Èsce fòra ‘a frèva ‘i campò
Malo ‘i cittò malo ‘i Milano fravecata
‘Int’ a nu deserto ‘i pullecenèlla fàvuze
Luntano r’ ‘i ccòse bbòne senza
Indurgenza tramènte ca pe’ ombre vecchie e
Ombre nòve stracciano ‘u vvacanto ‘i mmàchine.

Tanta lune ammarciute tant’aneme
Ammaccate ‘nziéme cu fiure mille vòte nun
Danno cuórpo û tiémpo e fanno ‘ncuntrò
‘I vvóce cchiù ‘ntussecóse cu ‘i cchiù
Nire vulìe tramènte ca vite sfrantummate senza
Indurgenza p’ ‘u vvacanto rruciuléano.

*

Adaptation en français

À travers le vide

(Acrostiche pour Emilio Tadini)

Eclate la fièvre de vivre le
Mal de la ville ou plutôt de Milan
Inexorablement hurlant dans le désert avec des
Larves qui s’agglomèrent en s’ulcérant sans
Indulgence tandis que selon des déphasages d’
Orbites les voitures tranchent le vide.

Tant de lunes putréfiées tant d’âmes
Abimées ou des milliers de figures
Divisent les jours des nuits et unissent d’
Infimes voix avec les simulacres les plus
Noirs pendant que les vies déphasées sans
Indulgence roulent dans le vide.

*

Quelles sont ces voix de Michele Sovente ?

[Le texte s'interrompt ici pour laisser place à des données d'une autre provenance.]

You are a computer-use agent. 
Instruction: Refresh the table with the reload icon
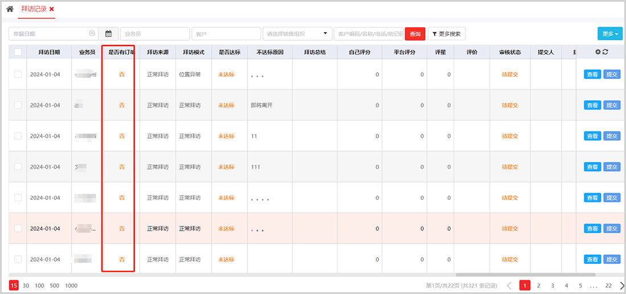(606, 52)

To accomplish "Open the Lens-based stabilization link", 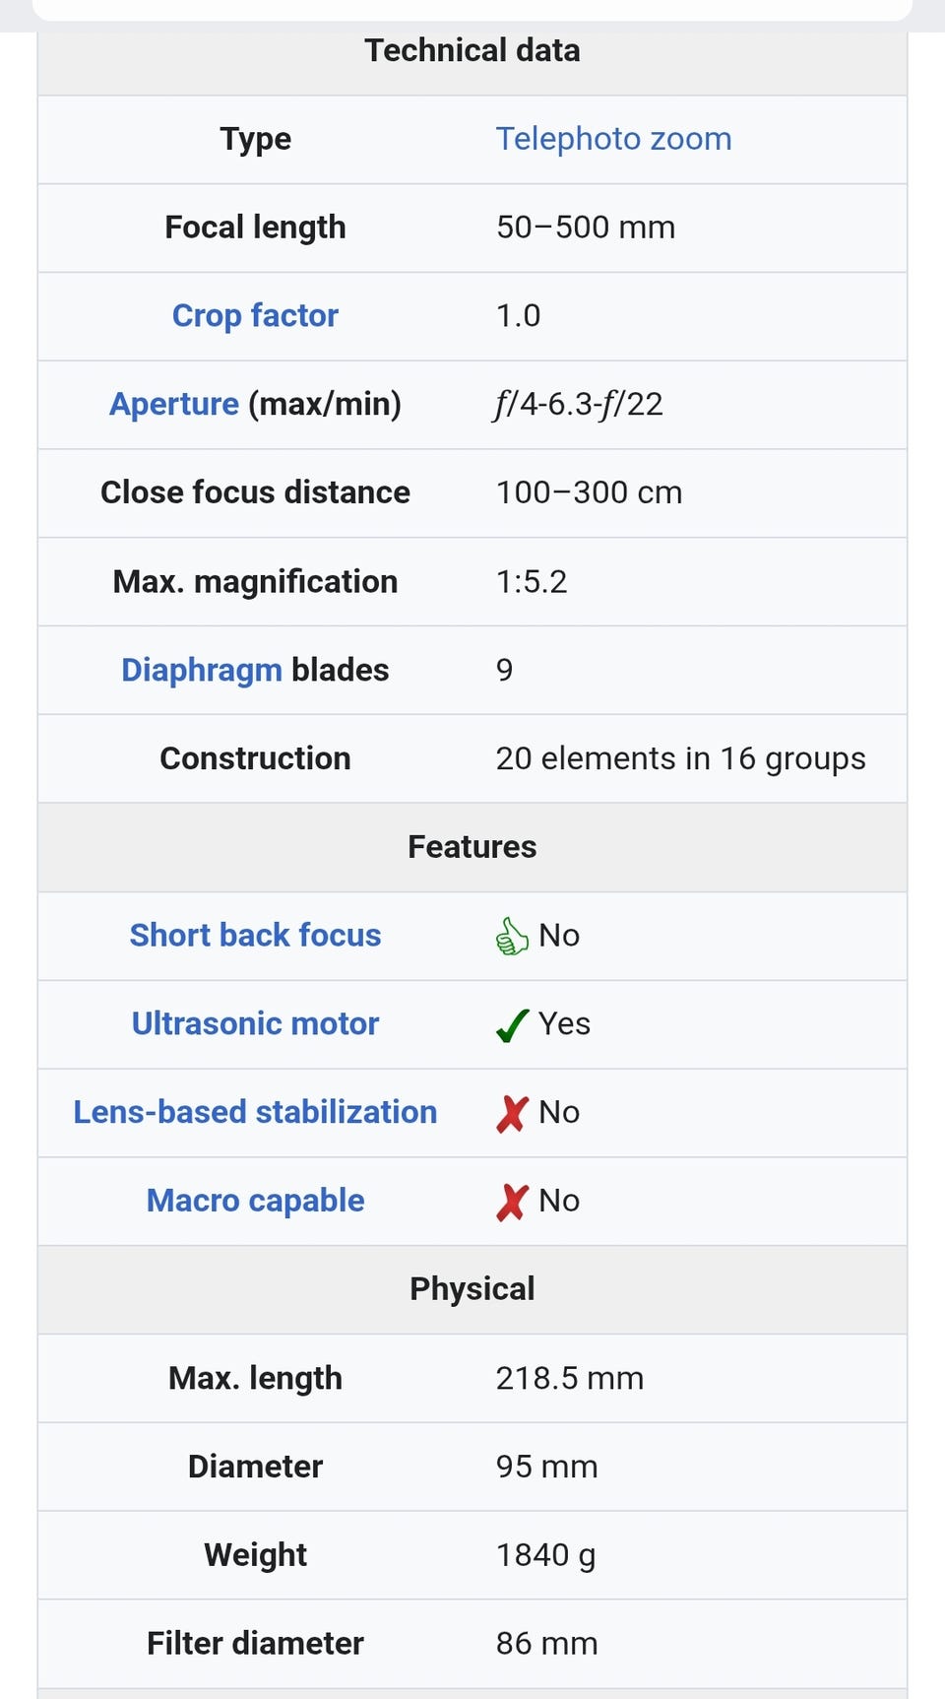I will [x=255, y=1112].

Cette polyphonie échappe encore au lecteur français.

Sans s’appesantir sur l’incuriosité, d’autres motifs : s’il faut avancer une hypothèse parmi d’autres, on invoquera le Classicisme (Malherbes, Boileau !) qui a déprécié un langage de la diversité (celui de la Pléiade) : la volonté d’une unité nationale réclamait une esthétique aplanie (la pensée de l’unité restreint le langage).

Nous en sommes encore là sans doute.

Et nous lisons avidement Franciscae meae laudes de Baudelaire, les décapants Jadis et Naguère (1884), Parallèlement (1889), Élégies (1892) ou encore Mes Hôpitaux (1891), d’un Verlaine qu’on méconnait ; les poètes néo-latins, de toute époque, comme une terra incognita ; l’auteur expatrié des Cantos (chants de Babel !), Ezra Pound ; et Amelia Rosselli, et en Italie toujours, Michele Sovente… Et nous savons qu’il y en a d’autres…

Car la situation italienne a bénéficié de certaines contingences : la volonté d’indépendance des villes, par exemple, qui ne s’estompa que tard – dans les volontés politiques – et essentiellement avec les révolutions industrielles qui instauraient de nouvelles vitesses, favorisa des littératures dont les mots intriguent et éblouissent. Richesse des vocabulaires, richesse des visions. Toutes les modernités, toutes les influences virent gonfler le flux des voix – jusqu’à l’italien national (il suffit de comparer nos dictionnaires).

Pasolini écrivit en frioulan. Amelia Rosselli écrivit en anglais, en français ainsi qu’en italien, traversée de formes dialectales et de néologismes. Michele Sovente, né en 1948 près de Naples, mort en 2011, publia Bradisismo en 2008 dont plusieurs sections comprennent des poèmes en trois langues : italien, latin, et un dialecte de Cappella, proche du napolitain.

Pour Sovente, ce sont des voix de terre : le latin sur le sol romain, le latin enterré, le latin lointain aussi ; l’italien par strates, ou plaques, encore, qui circulent par les migrations internationales mais aussi nationales (des familles, des populations se déplacèrent dans l’Italie de Mussolini) ; le dialecte, enfin ou d’abord, ancêtres, famille, fantasme, oui, mais dialecte aussi comme déviance, non-alignement, tangente. Des voix de laves (le Vésuve), des voix larvées qui resurgissent ici et là, parmi les scories. Le tombeau vendu de Virgile. Ces résurgences spatiales en parallèle aux époques : classicisme, baroque, modernisme, du sonnet au vers libre ; des voix pas même humaines, mais des vibrations, des ondes hertziennes, appréciables par magnitude, ou simplement avec un bâton de sourcier : tendre l’oreille, le bras, tendre tout entier.

Un bradyséisme, un lent mouvement de tectonique des plaques, des couches telluriques, qui enfle et dégonfle, qui respire aussi jusque dans nos corps, que produit la lecture (et la traduction) des poèmes. Les trois langues se croisent, s’enchevêtrent, et varient. Les différentes versions, les différentes variations composent des formes auxquelles on se connecte, qu’on connaisse ou non les langues, qu’on s’y familiarise, qu’on les compare par caprice. Traduire chaque version est une gageure un peu ridicule, un solipsisme : on a préféré une adaptation.